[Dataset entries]
########################################
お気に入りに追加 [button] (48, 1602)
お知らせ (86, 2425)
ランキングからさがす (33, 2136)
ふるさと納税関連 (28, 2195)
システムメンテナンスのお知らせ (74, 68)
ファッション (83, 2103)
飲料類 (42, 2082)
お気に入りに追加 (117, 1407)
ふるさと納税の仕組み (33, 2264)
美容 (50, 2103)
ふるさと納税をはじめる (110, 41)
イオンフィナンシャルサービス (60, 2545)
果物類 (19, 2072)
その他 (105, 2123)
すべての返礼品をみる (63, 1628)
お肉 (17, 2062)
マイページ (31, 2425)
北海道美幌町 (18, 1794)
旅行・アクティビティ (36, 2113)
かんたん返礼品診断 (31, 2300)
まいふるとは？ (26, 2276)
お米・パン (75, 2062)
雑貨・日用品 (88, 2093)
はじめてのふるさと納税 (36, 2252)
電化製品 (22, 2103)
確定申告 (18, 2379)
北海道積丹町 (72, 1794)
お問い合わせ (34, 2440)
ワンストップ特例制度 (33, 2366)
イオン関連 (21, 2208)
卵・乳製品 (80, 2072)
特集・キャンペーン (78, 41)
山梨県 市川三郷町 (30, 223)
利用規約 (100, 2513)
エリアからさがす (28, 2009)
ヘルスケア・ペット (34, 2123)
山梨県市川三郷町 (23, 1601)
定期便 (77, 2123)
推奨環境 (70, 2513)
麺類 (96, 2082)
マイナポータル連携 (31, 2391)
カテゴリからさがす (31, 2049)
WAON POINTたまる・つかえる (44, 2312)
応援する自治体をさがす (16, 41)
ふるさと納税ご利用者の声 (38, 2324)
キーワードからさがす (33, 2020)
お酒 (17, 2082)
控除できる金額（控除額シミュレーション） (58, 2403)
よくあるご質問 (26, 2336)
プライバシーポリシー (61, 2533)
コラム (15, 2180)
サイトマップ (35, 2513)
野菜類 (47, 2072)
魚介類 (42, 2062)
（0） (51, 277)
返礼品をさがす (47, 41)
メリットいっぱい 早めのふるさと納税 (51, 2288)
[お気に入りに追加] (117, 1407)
########################################
=== WHAT IS REQUIRED ===
Down to the last line, give the records again exactly.

=== RESULT ===
お気に入りに追加 [button] (48, 1602)
お知らせ (86, 2425)
ランキングからさがす (33, 2136)
ふるさと納税関連 (28, 2195)
システムメンテナンスのお知らせ (74, 68)
ファッション (83, 2103)
飲料類 (42, 2082)
お気に入りに追加 (117, 1407)
ふるさと納税の仕組み (33, 2264)
美容 (50, 2103)
ふるさと納税をはじめる (110, 41)
イオンフィナンシャルサービス (60, 2545)
果物類 (19, 2072)
その他 (105, 2123)
すべての返礼品をみる (63, 1628)
お肉 (17, 2062)
マイページ (31, 2425)
北海道美幌町 (18, 1794)
旅行・アクティビティ (36, 2113)
かんたん返礼品診断 (31, 2300)
まいふるとは？ (26, 2276)
お米・パン (75, 2062)
雑貨・日用品 (88, 2093)
はじめてのふるさと納税 (36, 2252)
電化製品 (22, 2103)
確定申告 (18, 2379)
北海道積丹町 (72, 1794)
お問い合わせ (34, 2440)
ワンストップ特例制度 (33, 2366)
イオン関連 (21, 2208)
卵・乳製品 (80, 2072)
特集・キャンペーン (78, 41)
山梨県 市川三郷町 (30, 223)
利用規約 (100, 2513)
エリアからさがす (28, 2009)
ヘルスケア・ペット (34, 2123)
山梨県市川三郷町 (23, 1601)
定期便 (77, 2123)
推奨環境 (70, 2513)
麺類 (96, 2082)
マイナポータル連携 (31, 2391)
カテゴリからさがす (31, 2049)
WAON POINTたまる・つかえる (44, 2312)
応援する自治体をさがす (16, 41)
ふるさと納税ご利用者の声 (38, 2324)
キーワードからさがす (33, 2020)
お酒 (17, 2082)
控除できる金額（控除額シミュレーション） (58, 2403)
よくあるご質問 (26, 2336)
プライバシーポリシー (61, 2533)
コラム (15, 2180)
サイトマップ (35, 2513)
野菜類 (47, 2072)
魚介類 (42, 2062)
（0） (51, 277)
返礼品をさがす (47, 41)
メリットいっぱい 早めのふるさと納税 (51, 2288)
[お気に入りに追加] (117, 1407)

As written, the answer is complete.